Required action » Each line in the records below, from the one that contains "This screenshot has width=1568, height=735." to the one that contains "Move the test folder up", should be reproduced exactly, the first and last included.

Source records »
=-=-=-=-=
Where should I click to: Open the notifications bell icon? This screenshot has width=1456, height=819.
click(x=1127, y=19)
=-=-=-=-=
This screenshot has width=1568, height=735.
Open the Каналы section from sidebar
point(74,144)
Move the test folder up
=-=-=-=-=
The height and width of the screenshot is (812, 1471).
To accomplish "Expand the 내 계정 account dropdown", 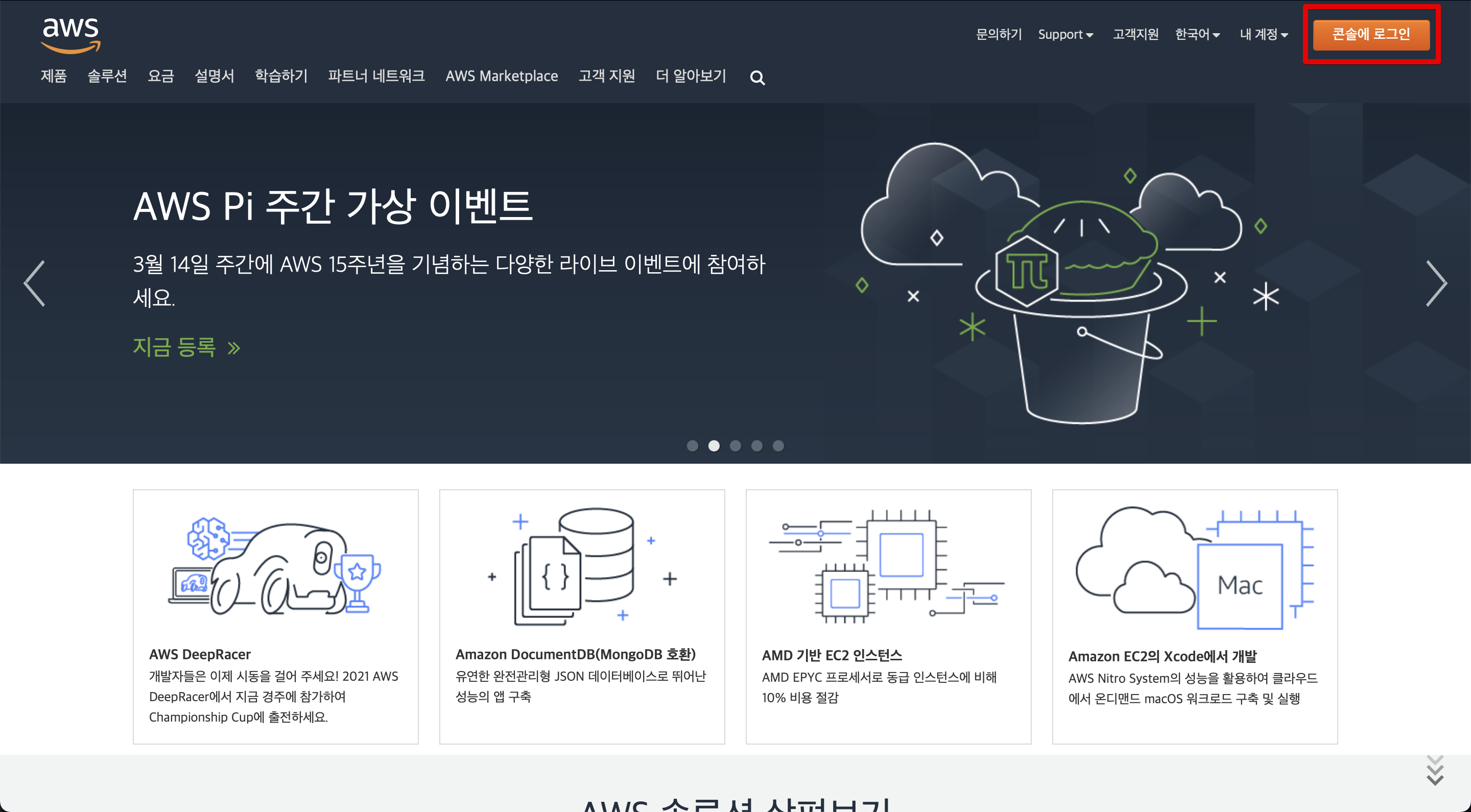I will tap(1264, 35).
=-=-=-=-=
Expected answer »
This screenshot has width=1568, height=735.
Open the Каналы section from sidebar
point(74,144)
Move the test folder up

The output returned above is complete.